The seminars in Talbisah took a historical approach, analysing the status of women across society throughout the ages and discussing how things changed, both positively and negatively. The seminars involved debates on societal oppression of women and how the resultant suffering can be alleviated and challenged. The seminars here in Talbisa were coordinated with similar seminars in Houla and Ghantu.
These seminars take place against a backdrop of adversity. Talbisa, like much of the northern Homs countryside, remains under a state of extended siege by the Syrian Government’s forces. Although the region remains relatively peaceful compared to other besieged locales such as Ghouta, the signs of war are visible even in the school halls where the seminar was held.
Indeed, against such a backdrop, some may question whether women’s rights activism is really the best use of resources. However, it should be kept in mind that women have particularly borne the brunt of Syria’s war. Sexualised violence and rape has been employed by all sides of the conflict while a culture of impunity and victim-shaming has prevented many victims from coming forward.
The widely-publicised and horrific acts of violence perpetrated by ISIS militants against women was an extreme example, but they were hardly unique.

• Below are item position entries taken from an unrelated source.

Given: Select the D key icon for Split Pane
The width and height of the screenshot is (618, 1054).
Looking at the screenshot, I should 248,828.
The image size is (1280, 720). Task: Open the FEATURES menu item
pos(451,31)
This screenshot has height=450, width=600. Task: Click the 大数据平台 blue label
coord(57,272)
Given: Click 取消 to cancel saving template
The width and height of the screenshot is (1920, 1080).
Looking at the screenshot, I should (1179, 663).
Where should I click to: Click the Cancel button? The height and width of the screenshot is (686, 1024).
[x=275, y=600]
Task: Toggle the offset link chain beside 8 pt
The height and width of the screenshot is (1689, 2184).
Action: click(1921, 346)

As women in Syria take increasingly more proactive roles to help their communities and defend their loved ones, the need to talk about such issues becomes evermore pressing.
The Syrians here are not alone in their efforts. Seminars and workshops to mark the International Day for the Elimination of Violence against Women were held in Iraq as well, with the organisers there choosing Mosul due to the city’s status as ISIS’ former capital. Indeed, much of the Middle East has witnessed events to mark the occasion and to change a culture that they believe has been entrenched for far too long.